> _PROBLEM_
Output each record exactly, excluding pictures.

═══ DATA FOR REVIEW ═══

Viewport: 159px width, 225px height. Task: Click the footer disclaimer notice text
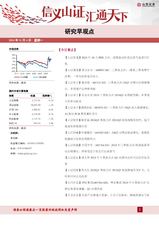coord(45,210)
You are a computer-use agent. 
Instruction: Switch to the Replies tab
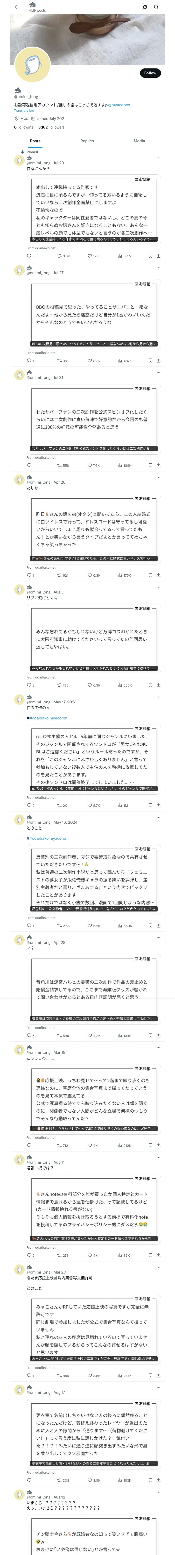click(x=87, y=141)
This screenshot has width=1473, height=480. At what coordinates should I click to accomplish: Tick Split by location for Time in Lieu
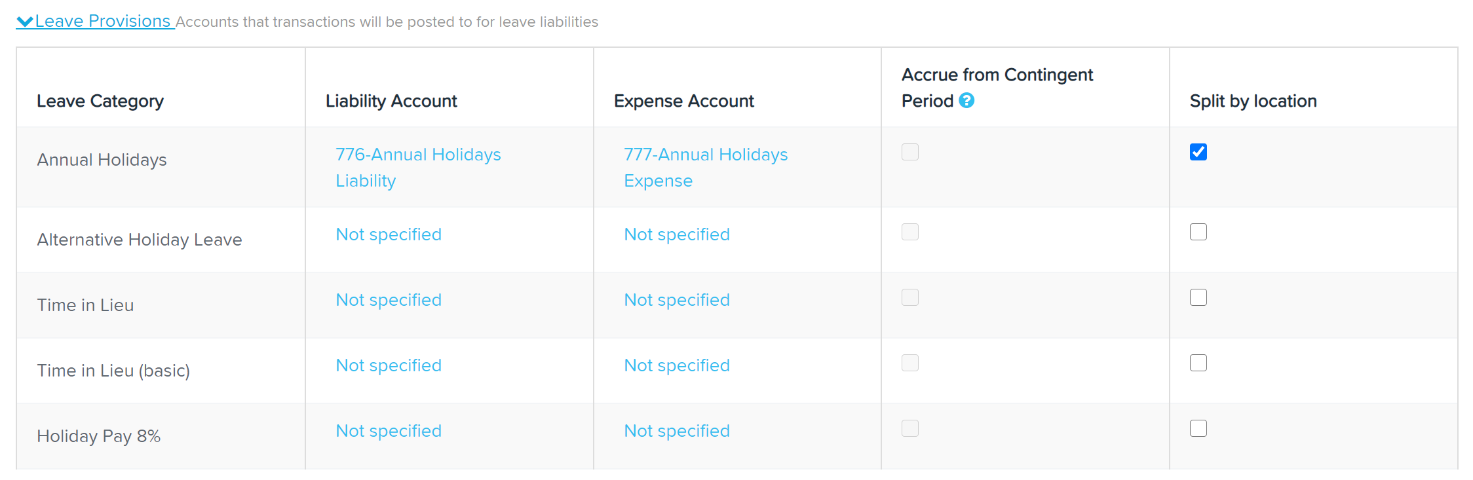click(x=1198, y=297)
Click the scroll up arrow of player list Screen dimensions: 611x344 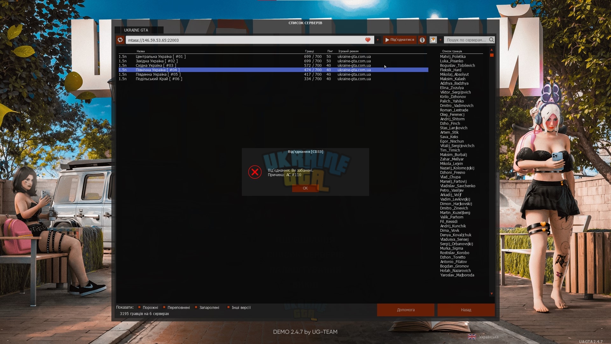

═══

> _OUTPUT FOR THIS TASK_
Viewport: 159px width, 225px height. Task: Click the footer disclaimer notice text
coord(45,210)
You are a computer-use agent. 
Instruction: Switch to the Replies tab
click(x=87, y=141)
This screenshot has width=1473, height=480. At what coordinates should I click to accomplish: Tick Split by location for Time in Lieu
click(x=1198, y=297)
Click the scroll up arrow of player list Screen dimensions: 611x344 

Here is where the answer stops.